Record extracts:
════════
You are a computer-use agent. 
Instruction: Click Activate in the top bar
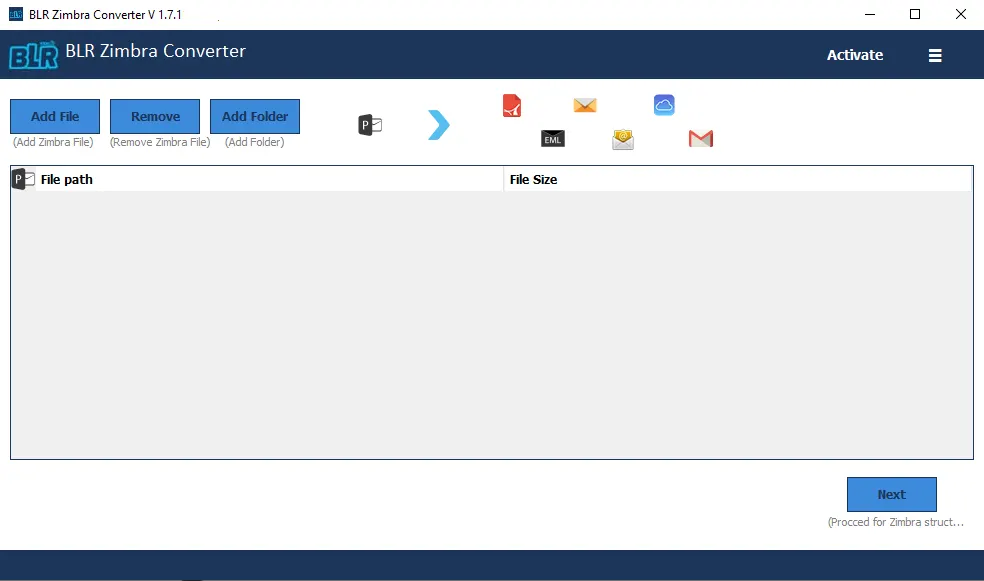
════════
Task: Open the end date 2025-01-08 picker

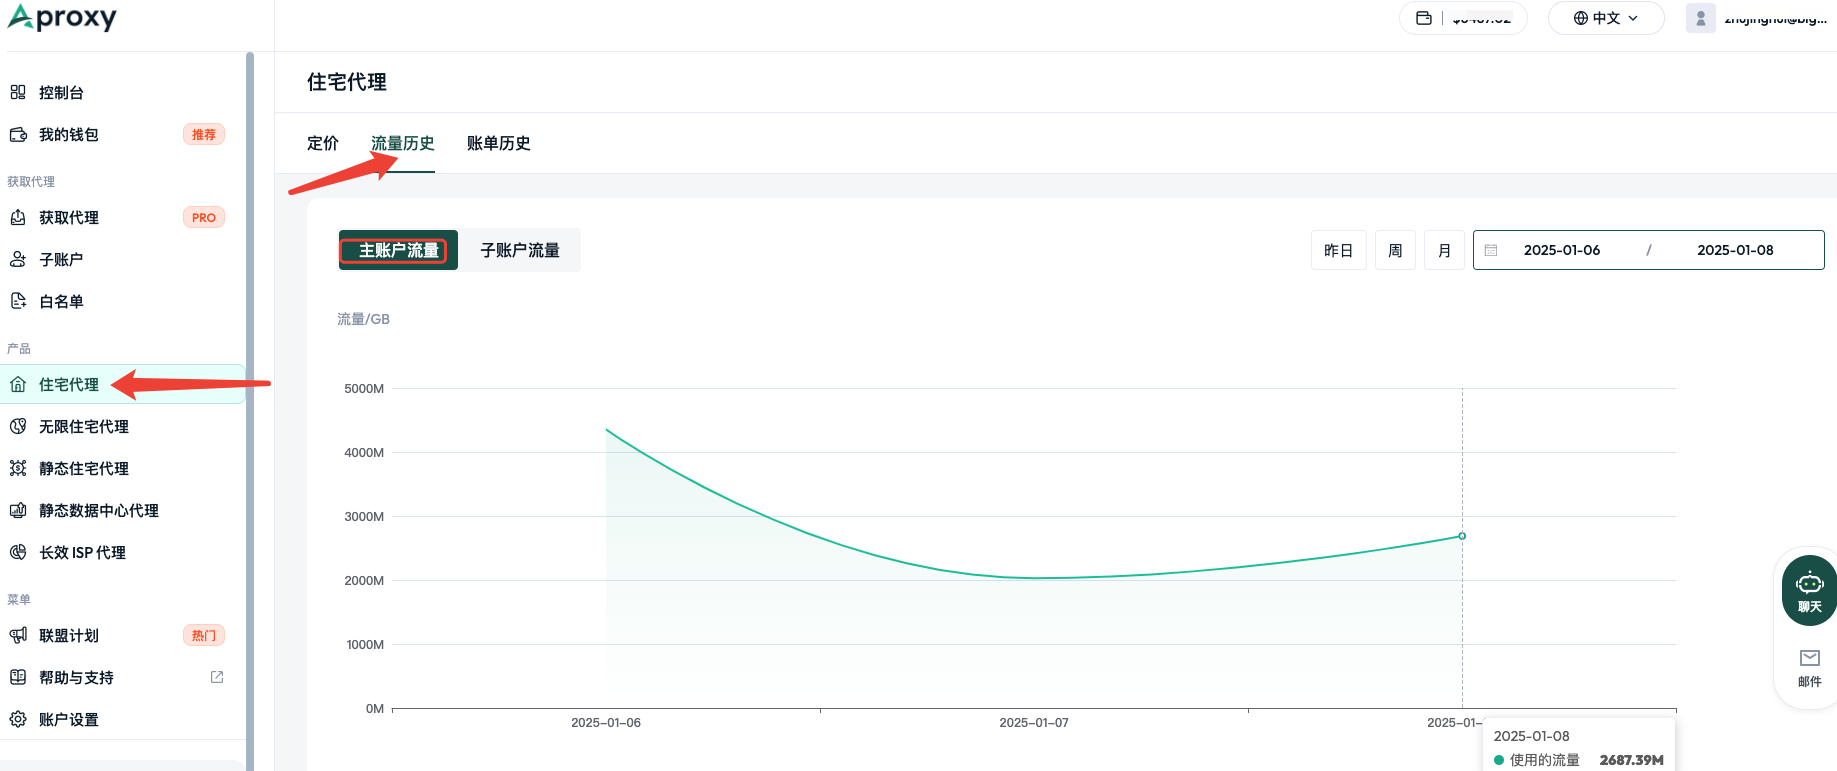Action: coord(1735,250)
════════
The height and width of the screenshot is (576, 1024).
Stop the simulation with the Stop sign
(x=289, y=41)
════════
Assignment:
Taking the line with "You are a computer-use agent." as the first and the line with "Instruction: Click Activate in the top bar" as the last, retype that stretch of the data above exactly, with no other lines.

Exercise output:
You are a computer-use agent. 
Instruction: Click Activate in the top bar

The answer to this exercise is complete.